NSA's phone call metadata collection program should be changed completely

Dec 19, 2013 08:20 GMT  ·  By

The NSA review panel has finally released the report it was ordered to put together a few months back. The five members advise the White House to curb some of the agency’s surveillance operations and recommend setting limits to the program that collects billions of phone call records.

One key point on the entire list is the panel’s proposal to halt the bulk collection of phone call metadata.
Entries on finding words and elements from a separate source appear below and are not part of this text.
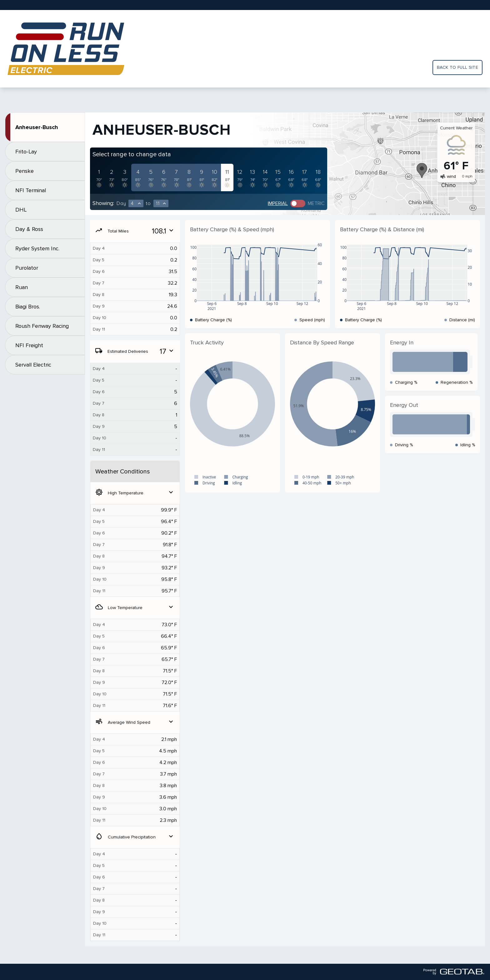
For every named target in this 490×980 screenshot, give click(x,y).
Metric (316, 204)
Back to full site (457, 67)
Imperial (278, 204)
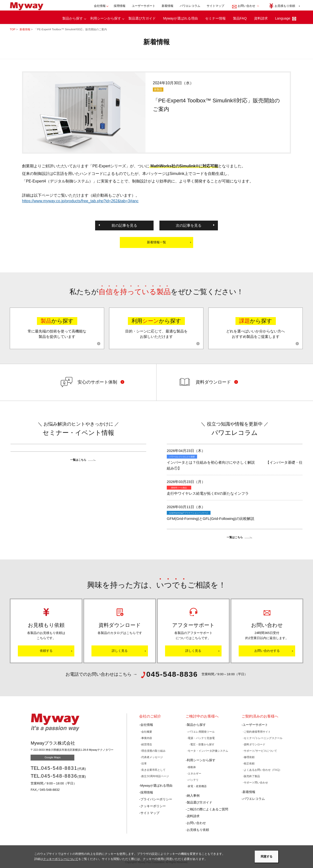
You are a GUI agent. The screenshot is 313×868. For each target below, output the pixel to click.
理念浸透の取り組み (153, 751)
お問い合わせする (267, 651)
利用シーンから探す (106, 18)
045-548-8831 (59, 768)
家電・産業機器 (197, 786)
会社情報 (147, 724)
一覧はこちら (78, 460)
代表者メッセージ (152, 757)
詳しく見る (119, 651)
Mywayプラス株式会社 (29, 6)
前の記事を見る (124, 225)
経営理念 (147, 744)
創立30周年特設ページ (155, 776)
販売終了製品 (252, 776)
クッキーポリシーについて (61, 859)
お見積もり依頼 (198, 830)
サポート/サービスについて (260, 751)
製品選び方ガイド (142, 18)
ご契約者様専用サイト (257, 732)
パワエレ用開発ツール (201, 732)
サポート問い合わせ (256, 782)
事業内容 (147, 738)
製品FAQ (240, 18)
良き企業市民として (153, 770)
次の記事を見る (189, 225)
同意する (266, 857)
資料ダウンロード (255, 744)
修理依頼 (249, 757)
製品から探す (73, 18)
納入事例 (193, 796)
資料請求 (261, 18)
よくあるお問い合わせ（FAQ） (263, 770)
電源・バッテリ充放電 (201, 738)
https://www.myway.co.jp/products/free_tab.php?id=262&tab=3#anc (80, 201)
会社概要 (147, 732)
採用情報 (119, 5)
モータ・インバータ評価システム (208, 751)
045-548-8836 (59, 776)
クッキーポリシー (153, 806)
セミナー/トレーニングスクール (263, 738)
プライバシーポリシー (156, 799)
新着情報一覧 (156, 242)
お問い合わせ (196, 823)
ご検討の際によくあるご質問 (207, 809)
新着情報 (167, 5)
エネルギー (195, 773)
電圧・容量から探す (202, 744)
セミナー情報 (215, 18)
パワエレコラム (190, 5)
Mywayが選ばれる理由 (180, 18)
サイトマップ (216, 5)
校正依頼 (249, 764)
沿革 (144, 764)
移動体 (192, 767)
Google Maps (52, 757)
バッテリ (193, 780)
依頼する (46, 651)
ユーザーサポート (143, 5)
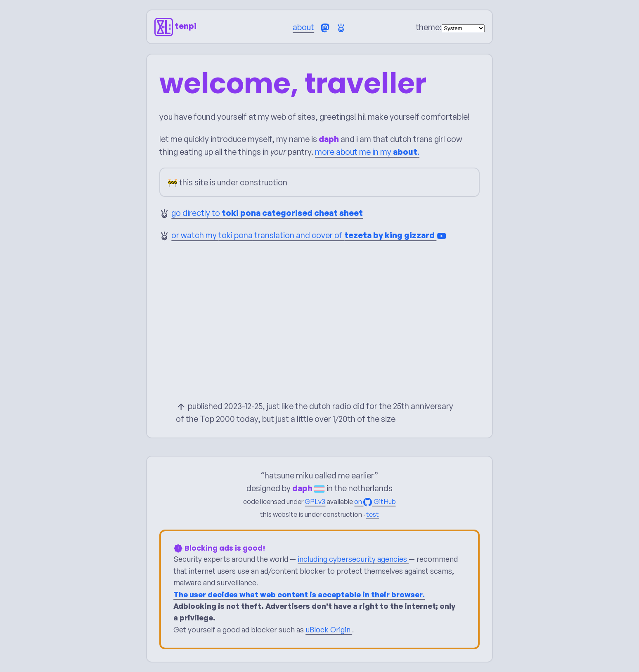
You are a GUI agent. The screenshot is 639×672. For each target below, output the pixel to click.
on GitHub (375, 502)
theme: (428, 27)
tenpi (175, 26)
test (372, 514)
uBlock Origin (329, 629)
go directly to (267, 213)
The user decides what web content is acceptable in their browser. (299, 594)
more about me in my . (367, 151)
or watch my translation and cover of (309, 235)
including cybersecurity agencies (353, 559)
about (303, 27)
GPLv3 (315, 502)
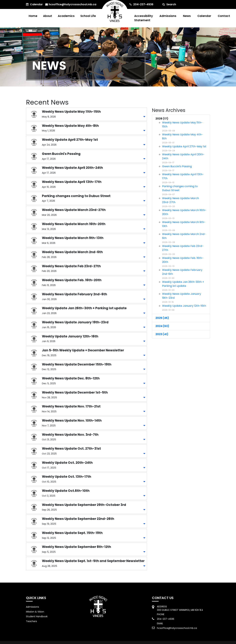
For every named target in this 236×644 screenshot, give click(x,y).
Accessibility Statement (144, 18)
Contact (224, 16)
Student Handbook (37, 616)
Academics (66, 16)
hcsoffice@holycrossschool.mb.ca (71, 4)
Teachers (31, 621)
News (187, 16)
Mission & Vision (35, 612)
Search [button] (169, 4)
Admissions (168, 16)
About (47, 16)
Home (33, 16)
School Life (88, 16)
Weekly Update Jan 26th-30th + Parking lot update (183, 286)
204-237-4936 (141, 4)
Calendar (204, 16)
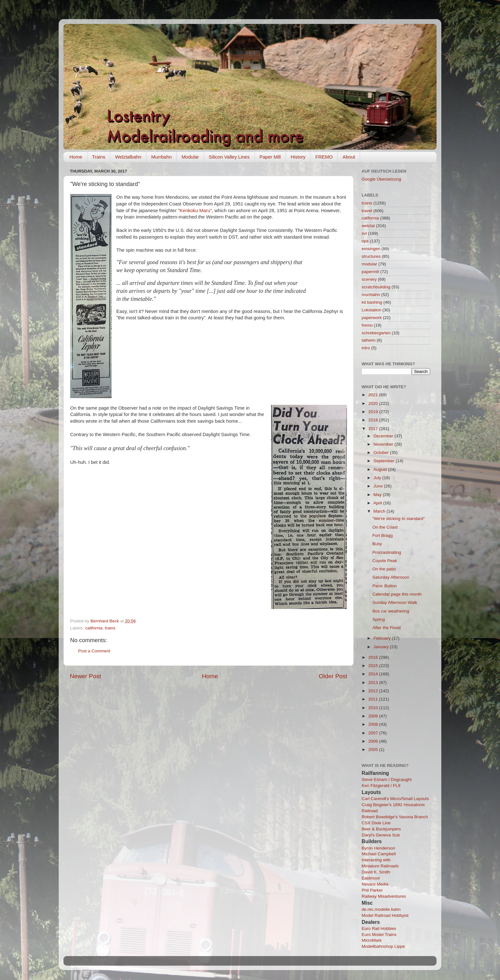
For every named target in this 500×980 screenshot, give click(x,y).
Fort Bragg (383, 535)
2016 (374, 657)
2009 (374, 716)
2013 (374, 682)
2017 (374, 428)
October (382, 452)
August (381, 469)
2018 (374, 420)
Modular (190, 157)
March (380, 511)
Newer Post (86, 676)
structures (371, 256)
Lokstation (371, 310)
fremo (367, 325)
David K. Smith (376, 872)
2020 (374, 403)
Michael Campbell (379, 854)
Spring (379, 619)
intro (366, 348)
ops (365, 241)
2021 (374, 395)
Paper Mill (270, 157)
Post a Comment (94, 651)
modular (369, 264)
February (383, 638)
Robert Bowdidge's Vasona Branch (395, 817)
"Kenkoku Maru (194, 210)
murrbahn (371, 294)
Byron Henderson (378, 848)
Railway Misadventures (384, 896)
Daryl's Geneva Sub (381, 835)
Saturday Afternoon (391, 577)
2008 (374, 724)
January (382, 647)
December (384, 436)
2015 (374, 665)
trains (110, 628)
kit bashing (372, 302)
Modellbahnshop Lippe (383, 946)
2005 (374, 749)
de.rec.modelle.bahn (381, 909)
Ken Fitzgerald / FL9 (381, 786)
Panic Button (385, 586)
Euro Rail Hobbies (379, 928)
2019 (374, 412)
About (349, 157)
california (94, 628)
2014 (374, 674)
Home (76, 157)
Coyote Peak (385, 560)
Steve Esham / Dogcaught (387, 780)
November (384, 444)
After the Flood (387, 628)
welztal (368, 226)
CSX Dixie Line (376, 823)
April (378, 503)
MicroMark (371, 940)
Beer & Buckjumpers (381, 829)
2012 (374, 691)
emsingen (371, 248)
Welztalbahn (128, 157)
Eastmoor (371, 878)
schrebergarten (376, 333)
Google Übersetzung (381, 179)
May (378, 495)
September (384, 461)
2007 (374, 733)
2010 (374, 708)
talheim (368, 340)
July (378, 477)
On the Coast (385, 527)
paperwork (371, 317)
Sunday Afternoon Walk (395, 602)
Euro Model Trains (379, 934)
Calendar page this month (397, 594)
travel (367, 211)
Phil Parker (372, 890)
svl (364, 233)
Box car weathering (391, 611)
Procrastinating (387, 552)
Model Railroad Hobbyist (385, 915)
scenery (369, 279)
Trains (98, 157)
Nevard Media (375, 884)
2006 (374, 741)
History (298, 157)
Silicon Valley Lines (229, 157)
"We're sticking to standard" (398, 519)
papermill (370, 272)
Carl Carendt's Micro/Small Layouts (395, 799)
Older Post (333, 676)
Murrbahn (161, 157)
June (379, 486)
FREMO (324, 157)
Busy (377, 544)
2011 (374, 699)
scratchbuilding (376, 287)
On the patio (384, 569)
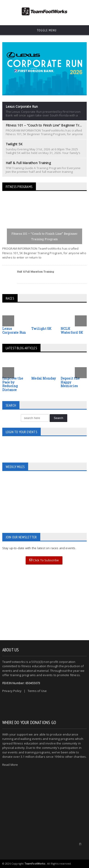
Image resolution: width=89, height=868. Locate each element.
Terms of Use (37, 691)
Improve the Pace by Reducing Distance (13, 384)
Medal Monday (44, 378)
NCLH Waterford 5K (72, 331)
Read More (10, 765)
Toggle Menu (44, 30)
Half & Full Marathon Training (36, 272)
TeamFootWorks (35, 864)
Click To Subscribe (44, 560)
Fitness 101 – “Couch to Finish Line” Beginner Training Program (45, 236)
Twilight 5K (41, 329)
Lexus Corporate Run (14, 331)
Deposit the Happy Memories (70, 382)
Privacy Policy (12, 691)
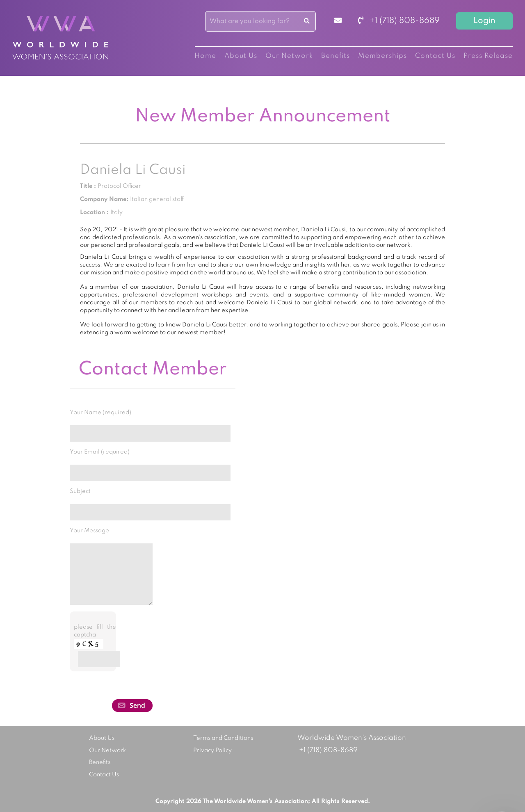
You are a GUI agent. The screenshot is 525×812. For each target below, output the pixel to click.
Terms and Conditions (223, 738)
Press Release (488, 56)
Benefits (336, 56)
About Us (241, 56)
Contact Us (435, 56)
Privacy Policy (212, 750)
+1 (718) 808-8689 (399, 21)
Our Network (289, 56)
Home (205, 56)
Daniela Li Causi (133, 170)
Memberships (382, 56)
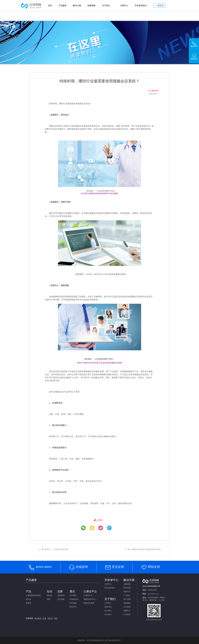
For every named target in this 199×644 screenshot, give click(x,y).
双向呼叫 (73, 607)
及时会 (50, 618)
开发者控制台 (141, 6)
This comes only a day after a federal judge said that such practices were almost surely against the American Constitution’s Fourth Amendment.

The panel advises that such records should only be held by telcos or a private third party and if the government wants access to any of that content, it would need an order from the FISA court for each search it makes.

“Every limitation on the government’s ability to monitor our conduct makes it more difficult for the government to prevent bad things from happening. As our risk-management principle suggests, the question is not whether granting the government authority makes us incrementally safer, but whether the additional safety is worth the sacrifice in terms of individual privacy, personal liberty, and public trust,” the document reads.

The report includes nearly 50 recommendations, most of which refer to legislation bits that have enabled the agency to expand its mass surveillance practices.

The document sums up to one statement coming from the panel. “We recommend concrete steps to promote transparency and accountability, and thus to promote public trust, which is essential in this domain,” the report reads.

Of course, whether the White House will ultimately abide by what the report recommends and what the tech industry giants demanded during a meeting organized on Tuesday, it remains to be seen. So far, the public voice has been largely dismissed and rallies against the NSA have left the White House unmoved, even if some Congress members may have been swayed.